Na localidade de Quixoá dos Dinos, encontramos o casal Laura Alves e José Alves de Souza, que há mais de 30 anos mora em uma casa de taipa construída em 1991. “As varas tirei aqui na mata, perto”. Em dezembro passado, a família conseguiu fazer um piso cimentado. “Antes era de terra, a gente varria, molhava, mas tinha buraco e poeira”, lembra Laura Alves. Os dois também nasceram e cresceram em casas de pau a pique.
Problema de saúde pública
Esse tipo de moradia impacta a qualidade de vida da população de baixa renda. Em muitas das unidades, na área rural, falta água encanada, banheiro e sanitário. Outro problema que se relaciona com essa habitação é questão de saúde pública – o favorecimento de proliferação do barbeiro, que causa a doença de chagas.
Os anos se passaram e as casas de taipa ainda persistem na paisagem do interior e na vida do sertanejo. O principal motivo é a falta de renda familiar para se ter uma casa com condições mínimas adequadas. Todos os moradores revelam o aspecto financeiro.
“Se pudesse, claro, moraria em uma casa de alvenaria, com telhado mais alto”, disse a aposentada, Rita Cesário de Souza, 68, da localidade de Umarizeiras, na zona rural de Cedro, na região Centro-Sul do Ceará. “Desde que nasci moro em casa de taipa”.
Em busca de uma solução
O engenheiro civil e professor da Universidade Federal do Ceará (UFC), Alexandre Bertini, integra um grupo de trabalho da Secretaria das Cidades que estuda o problema das casas de pau a pique e solução para substituição dessas unidades. “A construção se relaciona com pobreza da família por não ter condição de comprar material industrializado”, pontuou.
Para o professor Bertini, a tecnologia antiga de construção de casas de taipa “em si, não é ruim, se for bem planejada e executada de forma adequada, com bom material, e dá conforto como outra ou até melhor”. Ele frisou que no litoral de Icapuí há “casas de taipa seculares” e em países da América Latina “há política pública de melhoria habitacional com uso de taipa”.
O arquiteto e urbanista Paulo César Barreto também ressalta o aspecto social e econômico da desigualdade. “A inadequação ou falta de moradia é um dos aspectos que mais tem afetado as famílias nestes tempos de isolamento no Ceará e Brasil”, afirmou.
Barreto pondera que “é evidente que a casa não precisa ser construída só com materiais adequados e seguros, mas precisa também ter ventilação e iluminação naturais em seus cômodos.

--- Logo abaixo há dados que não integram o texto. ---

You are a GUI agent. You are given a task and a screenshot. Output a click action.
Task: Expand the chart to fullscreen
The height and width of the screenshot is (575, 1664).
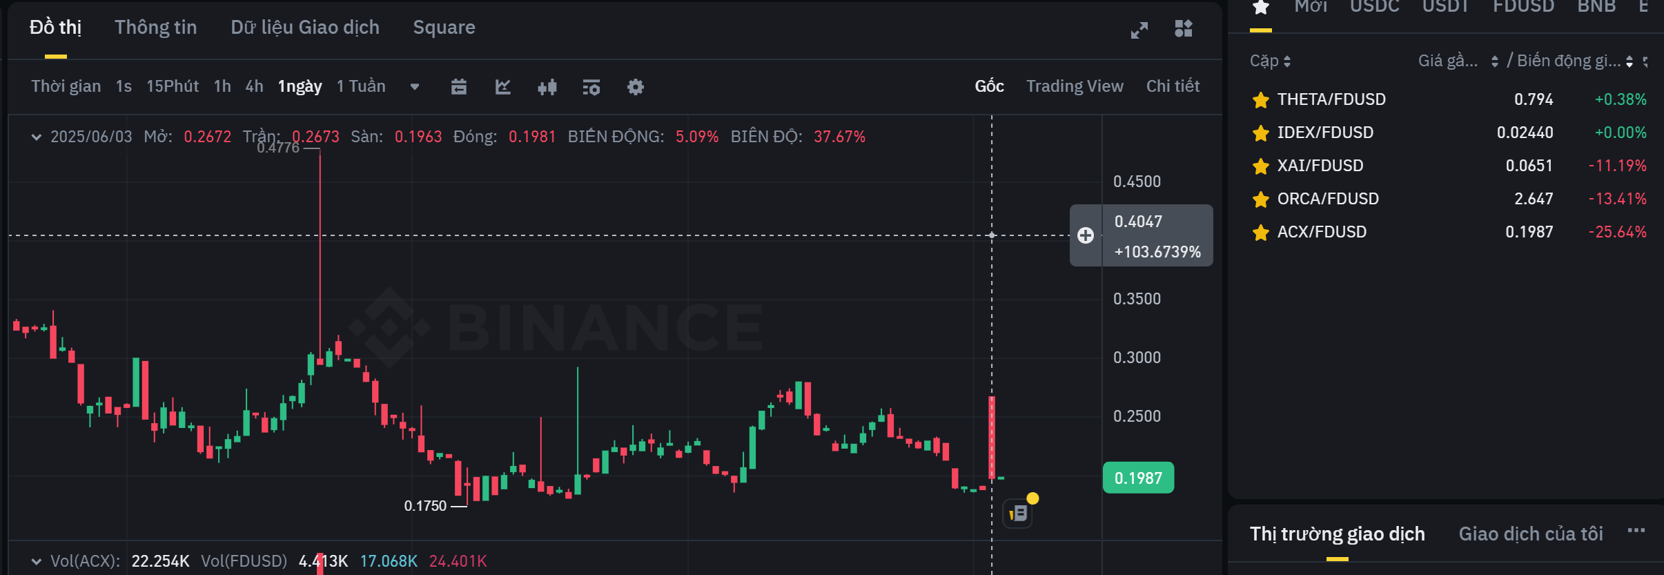click(1139, 30)
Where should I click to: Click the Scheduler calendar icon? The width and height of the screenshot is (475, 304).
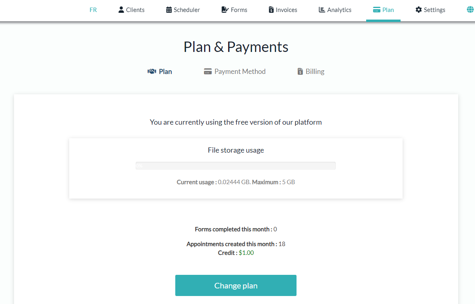[x=169, y=10]
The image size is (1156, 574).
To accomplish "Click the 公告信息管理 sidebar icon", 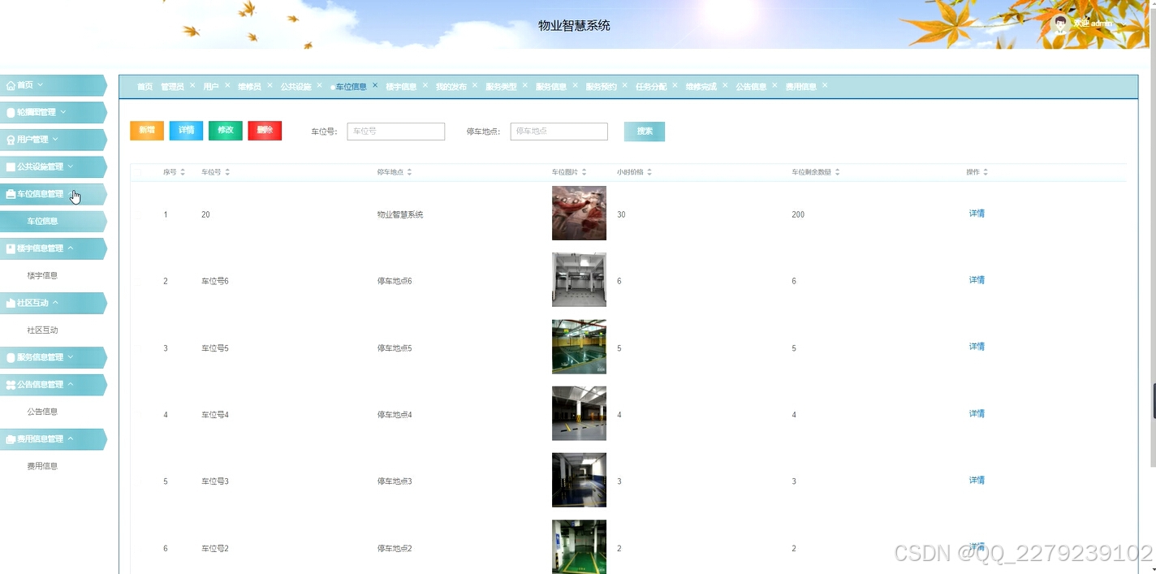I will click(11, 384).
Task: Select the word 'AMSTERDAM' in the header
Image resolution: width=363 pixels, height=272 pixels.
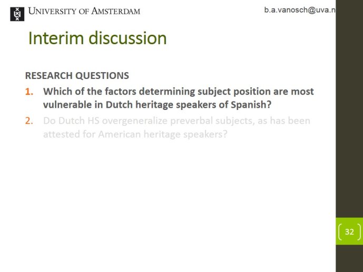Action: point(115,11)
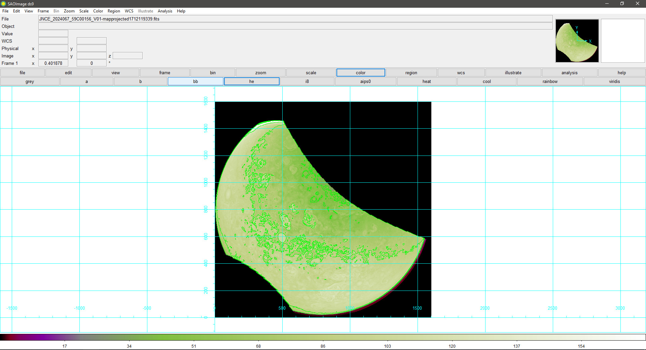646x350 pixels.
Task: Apply the aips0 colormap
Action: [x=365, y=81]
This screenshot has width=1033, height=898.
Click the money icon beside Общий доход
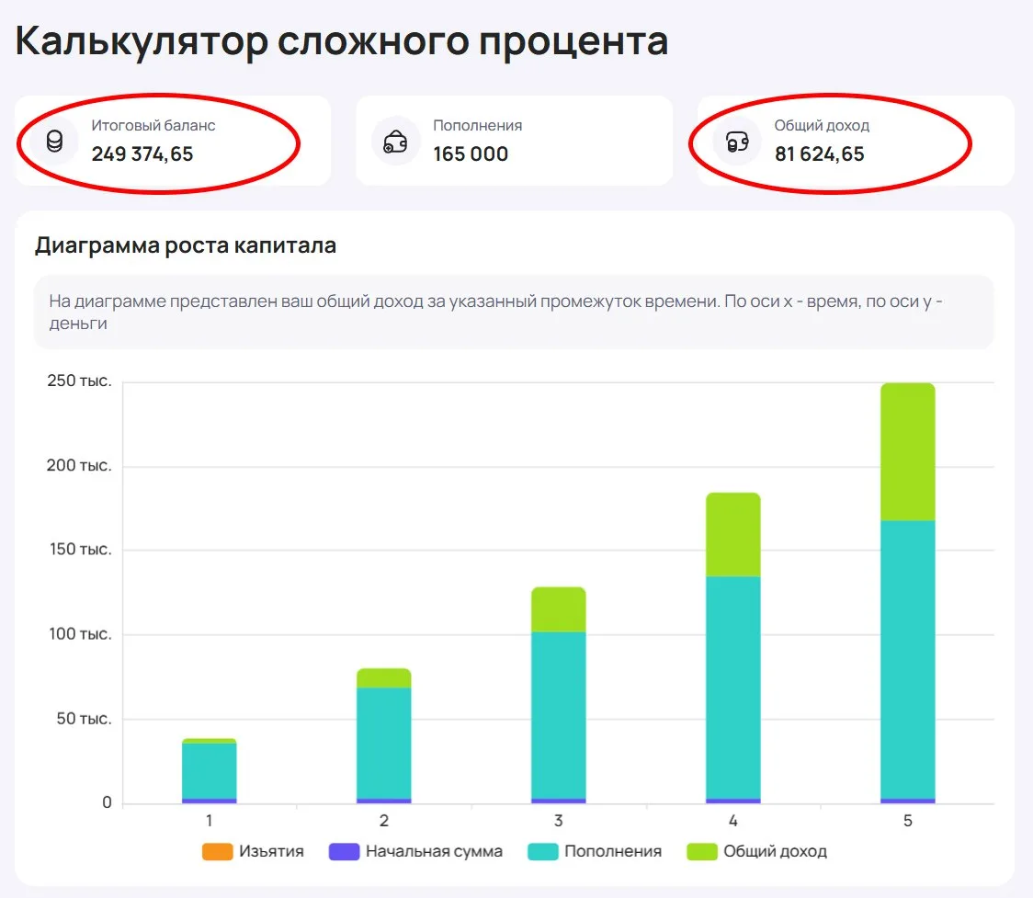click(x=737, y=141)
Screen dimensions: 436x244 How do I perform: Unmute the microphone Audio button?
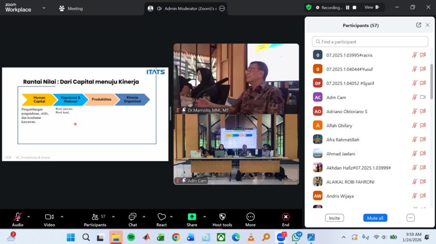tap(17, 217)
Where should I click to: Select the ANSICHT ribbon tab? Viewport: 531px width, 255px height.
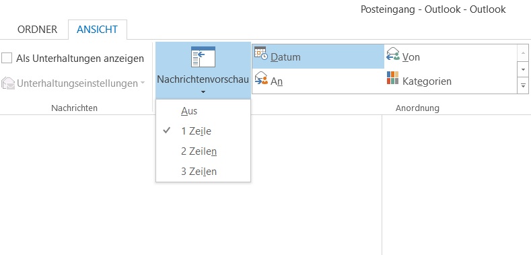(x=97, y=30)
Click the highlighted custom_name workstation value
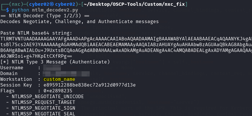 coord(59,79)
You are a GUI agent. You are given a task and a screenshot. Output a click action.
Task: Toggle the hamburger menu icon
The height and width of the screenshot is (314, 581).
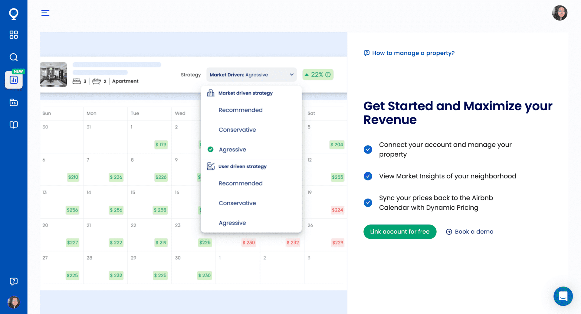tap(45, 13)
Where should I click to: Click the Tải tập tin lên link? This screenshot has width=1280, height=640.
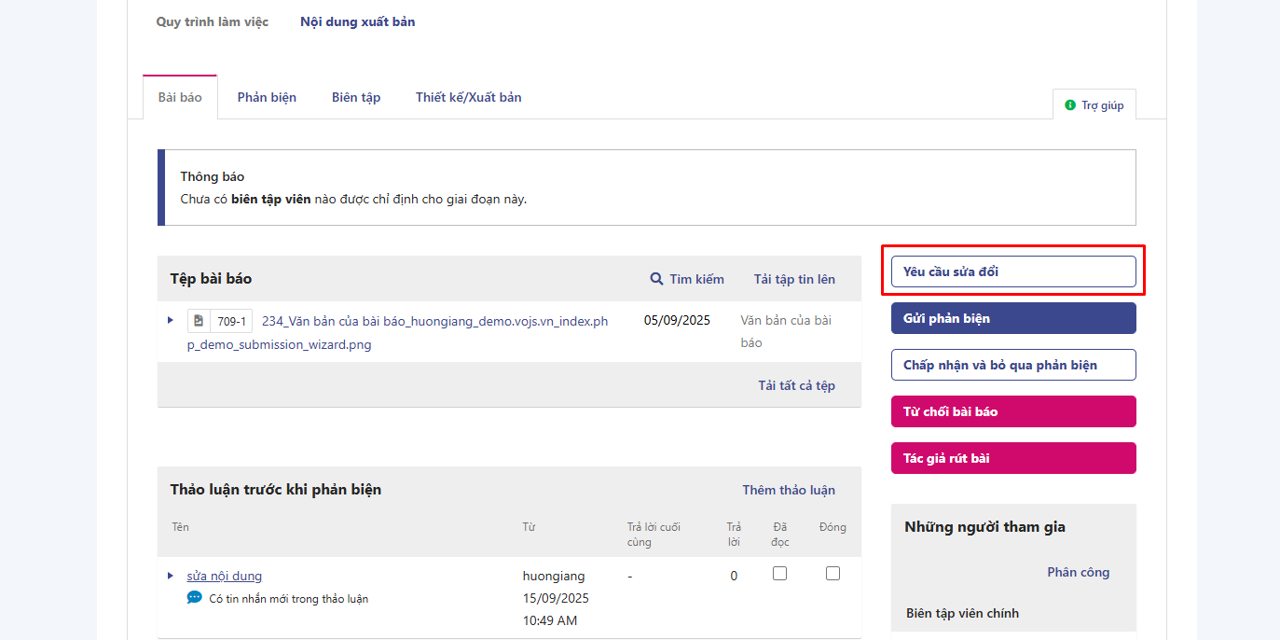[x=794, y=279]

Está inserida em local sem risco e com infraestrutura de água, energia, esgoto e bom acesso”.
Outra questão abordada pelo arquiteto Paulo César Barreto é a oferta de serviços públicos para que “possibilite à família o convívio social, a comunidade do entorno, o lazer, trabalho a curta distância”. Seguindo esse ponto de vista, ele mostra que ao substituir as casas de taipa “é fundamental humanizar e qualificar toda ação pública a partir de novas relações sociais pós-pandemia”.
Projeto
A persistência de casas de taipa e o risco de proliferação do mosquito barbeiro que transmite a doença de chagas, proporcionou que uma das primeiras pautas, neste ano, na Assembleia Legislativa seja apresentação de um projeto que propõe a criação do Programa de Substituição das Casas de Taipa por Alvenaria no Ceará.

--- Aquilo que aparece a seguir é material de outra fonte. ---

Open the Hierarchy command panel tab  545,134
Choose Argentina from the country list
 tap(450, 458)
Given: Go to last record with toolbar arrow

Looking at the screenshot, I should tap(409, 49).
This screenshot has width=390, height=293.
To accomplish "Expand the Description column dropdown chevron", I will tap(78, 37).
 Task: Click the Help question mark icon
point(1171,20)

A secretaria das Cidades, em nota, informou que em parceria com a Universidade Federal do Ceará (UFC) desenvolve “projetos de referência para serem usados na substituição desses imóveis, prioritariamente para atendimento das famílias em situação de extrema pobreza atendidas pelo Cartão Mais Infância”.
A pasta disse também que aguarda “a seleção de projetos da Funasa (Fundação Nacional de Saúde) apresentados em 2020 para a construção de mil casas em substituição às de taipa, por meio do Programa de Melhorias Habitacionais para o Controle da Doença de Chagas”.
A secretaria também frisou que a partir de 2010 foram construídas no Ceará cerca de oito mil habitações em substituição a casas de taipa pelo programa Minha Casa, Minha Vida.